Ya, Aisyah pernah bermimpi sebelumnya, pernah melihat seorang laki-laki berbaju putih, mendekatinya dan tersenyum. Dan senyuman lelaki di hadapannya kini, membuatnya mengingat kembali akan mimpi itu.
"
Maaf mbak, kalau begitu saya permisi dulu ya, karena saya harus kembali mengajar. Ini sudah siang," ungkap lelaki itu dengan sopan.
"Eh, tunggu mas. Untuk membalas kebaikan mas, saya ingin membawa mas ke rumah sakit untuk diobati, ya?" pinta Aisyah.
"Tak perlu mbak, nanti saat di Pesantren saja, saya minta tolong ke teman saya," ungkap lelaki itu.
"Baiklah kalau tak mau pergi ke rumah sakit. Bolehkah saya yang mengobatinya?" entah apa yang merasuki Aisyah saat ini. Hingga dia yang tidak pernah mau bersentuhan dengan lelaki, malah kini ingin mengobati lelaki itu.
‘Bagaimana mungkin, aku merusakkan keteguhanku selama ini tak ingin disentuh oleh wanita lain? Selain ibu dan istriku nanti," bisik lelaki itu dalam hatinya.
"Maaf mbak, kita bukan muhrim. Tak seharusnya kita jangan saling bersentuhan," penolakan lembut yang membuat hati Aisyah bergetar.
"Eh! Ma—maaf, maksud saya... Yakin ini tak ingin diobati? dan mau minta tolong sama temannya saja?" tanya Aisyah.
"Terima kasih sebelumnya mbak, tapi saya memang ikhlas lillahi ta'ala mbak," ujar lelaki itu lagi sambil tersenyum. Akhirnya, Aisyah menyerah dan hanya bisa diam, serta berdoa untuk membalas kebaikannya.

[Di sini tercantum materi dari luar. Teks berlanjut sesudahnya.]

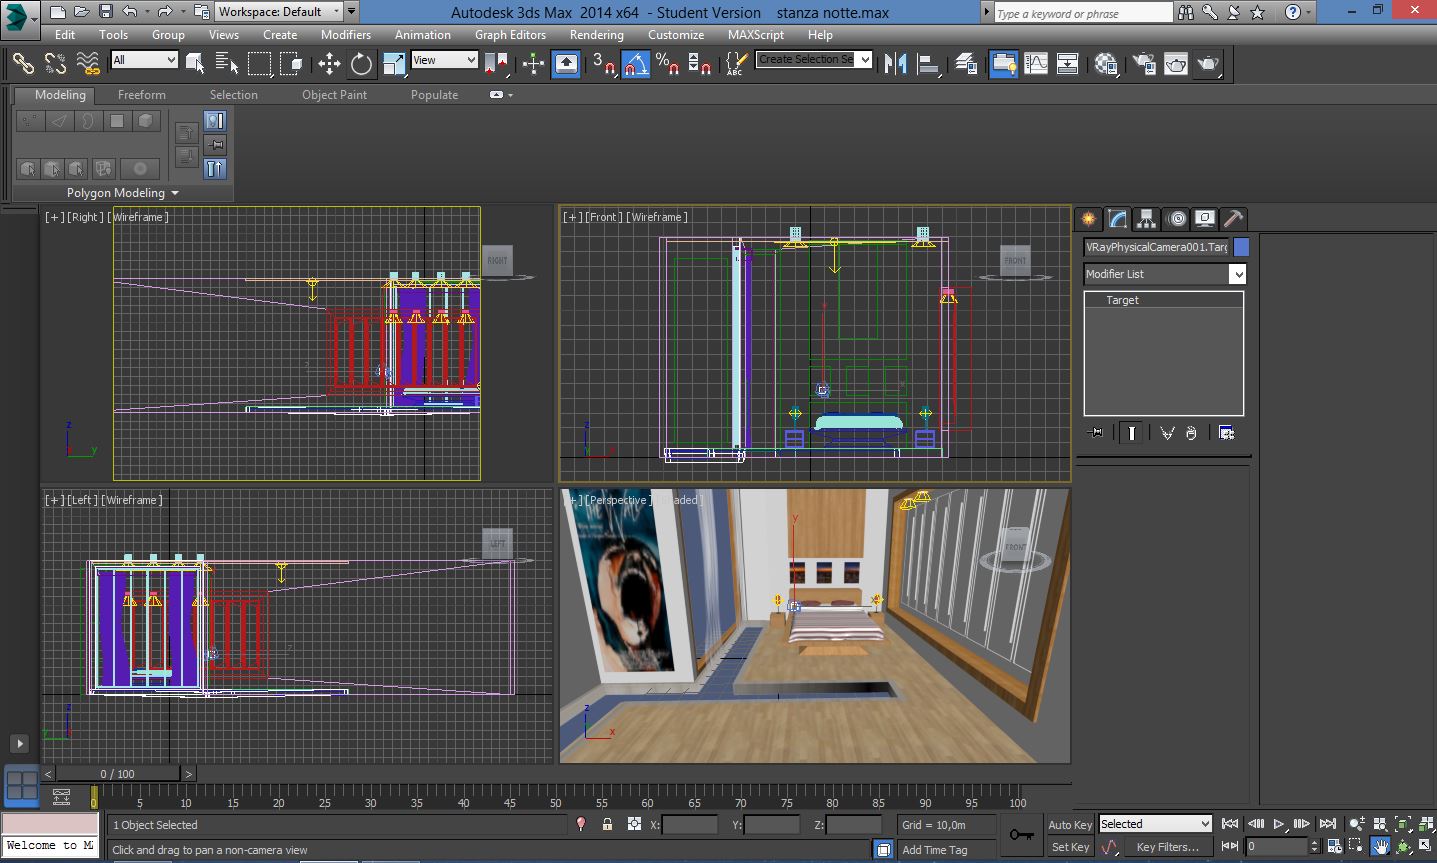Click the Key Filters button
The image size is (1437, 863).
[1167, 847]
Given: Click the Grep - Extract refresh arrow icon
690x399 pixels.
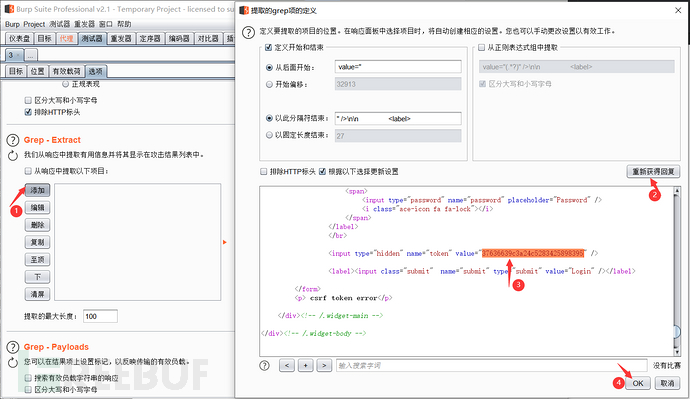Looking at the screenshot, I should (x=13, y=155).
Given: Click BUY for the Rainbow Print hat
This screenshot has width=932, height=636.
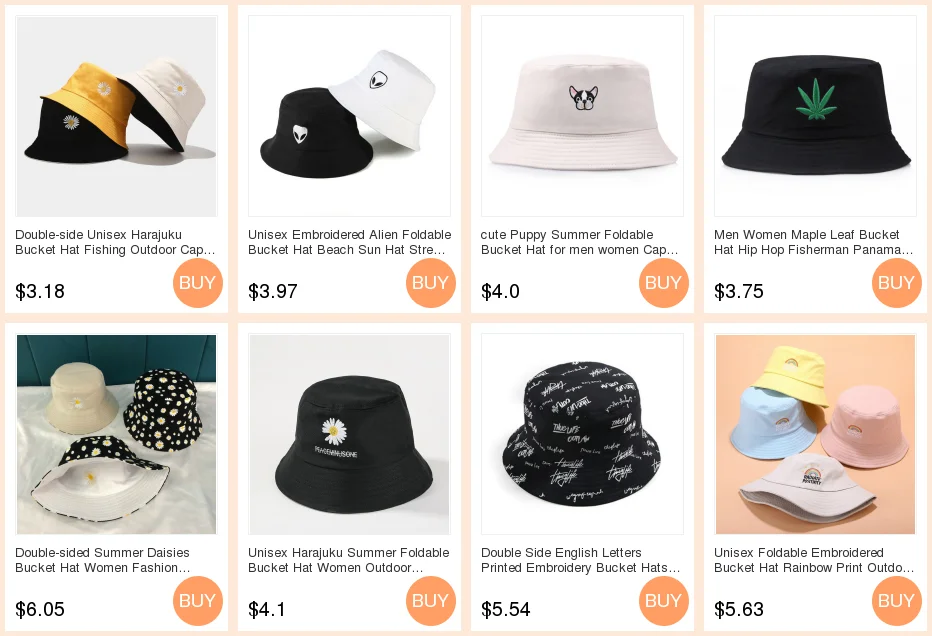Looking at the screenshot, I should click(x=896, y=600).
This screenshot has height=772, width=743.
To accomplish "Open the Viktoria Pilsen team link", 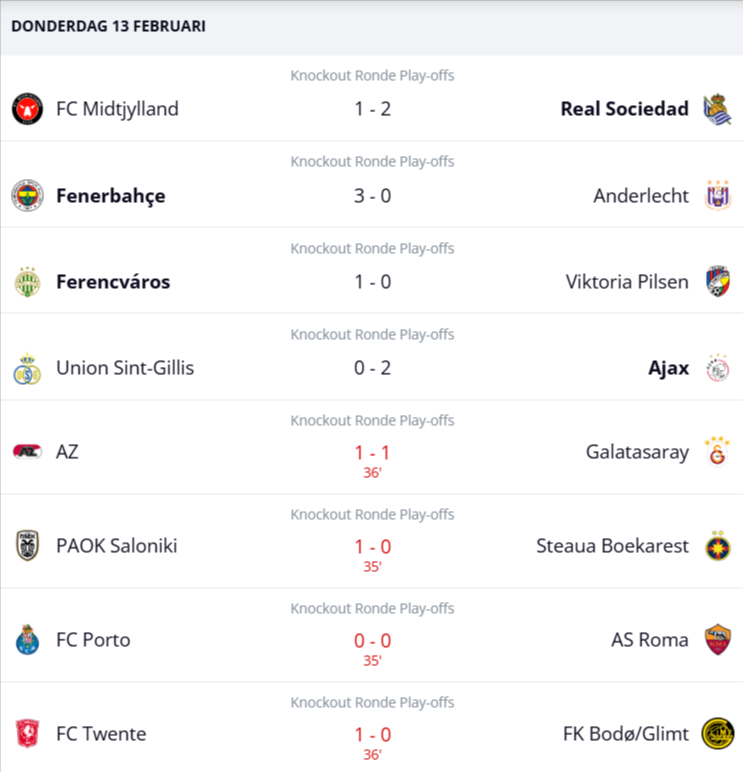I will pyautogui.click(x=627, y=282).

"Ok, baiklah, terima kasih, semoga Allah membalas semua kebaikan mas," ungkap Aisyah, kemudian membalas senyum.
"Nah, doa itu yang saya inginkan. Terima kasih, Mbak. Permisi..." pamit lelaki itu.
"Tunggu mas, nama mas siapa ya?" tanya Aisyah memberanikan diri.
"Nama saya Ahmad Al Farazi mbak. Bisa di panggil Ahmad, bisa juga di panggil Razi mbak. Terserah mbaknya, enak yang mana manggil nama saya," pungkasnya.